WORDS LIKE LIGHT
Sunday, May 8, 2022
Sometimes, often in the early morning, a feeling of absolute astonishment comes over me, a sense that my situation in life is indescribably miraculous. I find myself asking, as I did this morning, how I happen to be lucky enough to be located at this moment in time on a smoothly spinning planet in an astonishingly large galaxy in a universe of unthinkable numbers of such galaxies. I find myself marveling at the smallest things – the way the wind, as I write, is furling and unfurling our flag in countless ways; the way our neighbor’s red car is shining in the sunlight; the way Delycia is smoothly turning the pages of a calendar in the kitchen. I’m sometimes almost stock-still with wonder. How, I ask, does my life-giving breath keep coming and going? How do I have many thousands of new thoughts each day, totaling many millions in my lifetime? And where do all these thoughts come from? And where do gentleness and generosity and kindness come from, and how did they become imperishable and infinite?
Sometimes, with startling thoughts like these, life seems like something to soar with instead of struggle with.

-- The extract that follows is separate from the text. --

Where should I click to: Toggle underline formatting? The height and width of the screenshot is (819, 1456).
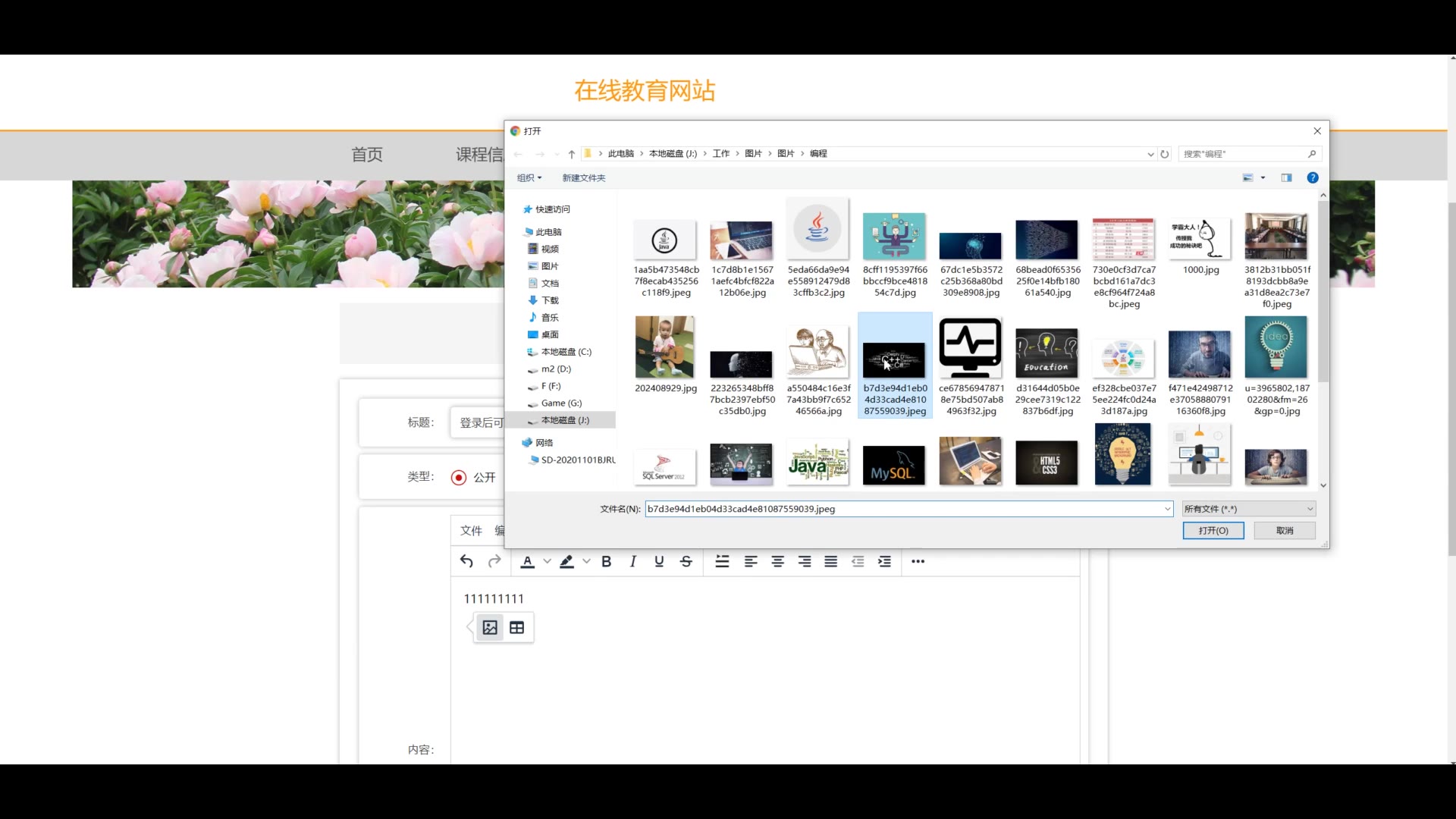point(659,561)
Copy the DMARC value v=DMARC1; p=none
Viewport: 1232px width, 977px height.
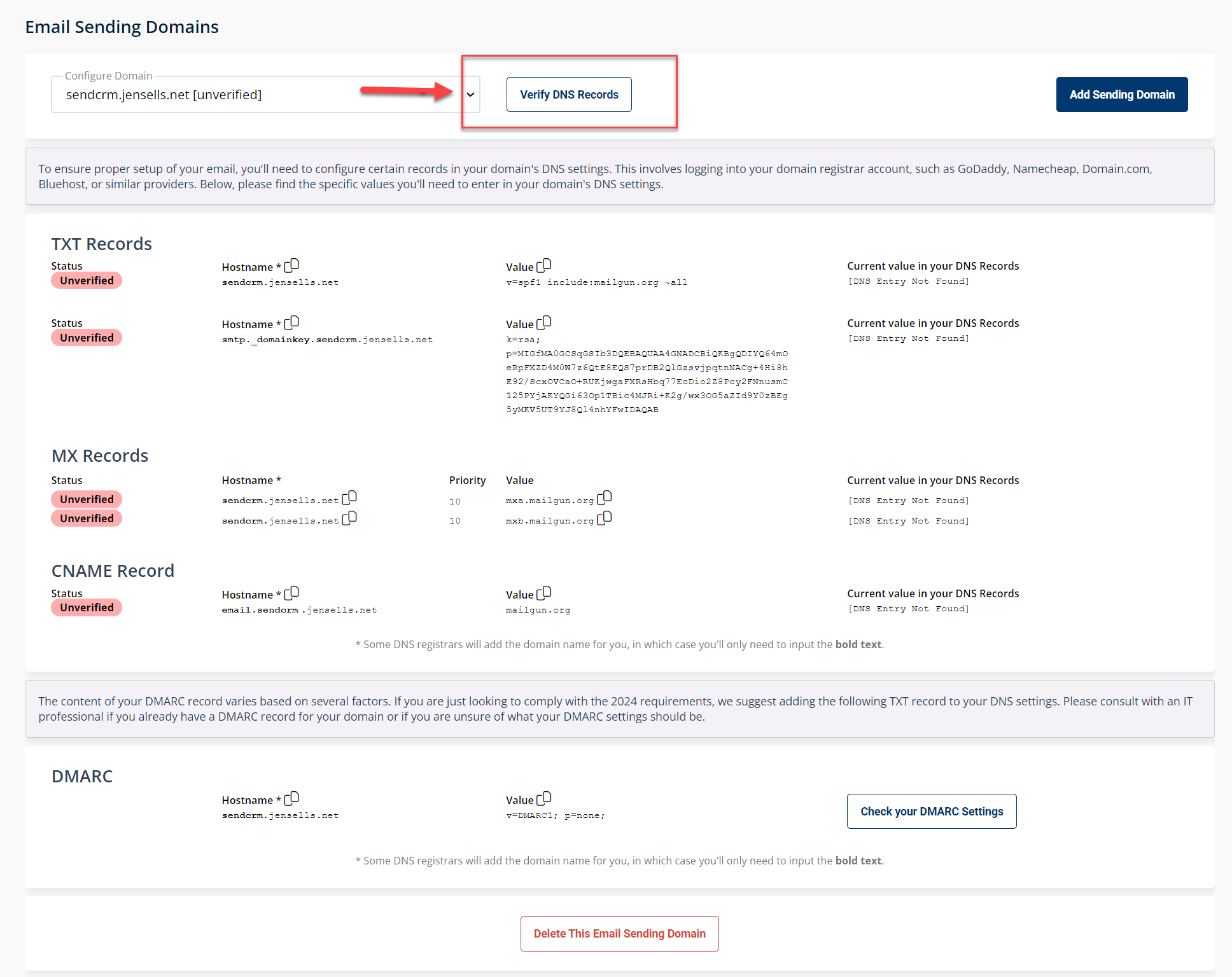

A DAY OF MOTHERS (May 8, 2022, Mothers Day) One spring day, mothers were everywhere. Skies made clouds comfortable, trees told stories to their little leaves, and sunlight lovingly fed youthful flowers. It was a day of giving birth: green grass making lovely lawns, winds delivering freshness, kindness spawning unforeseen friendships. And old reliable Earth was there, as always, smiling at its mountains and telling stories to its childlike lands and seas.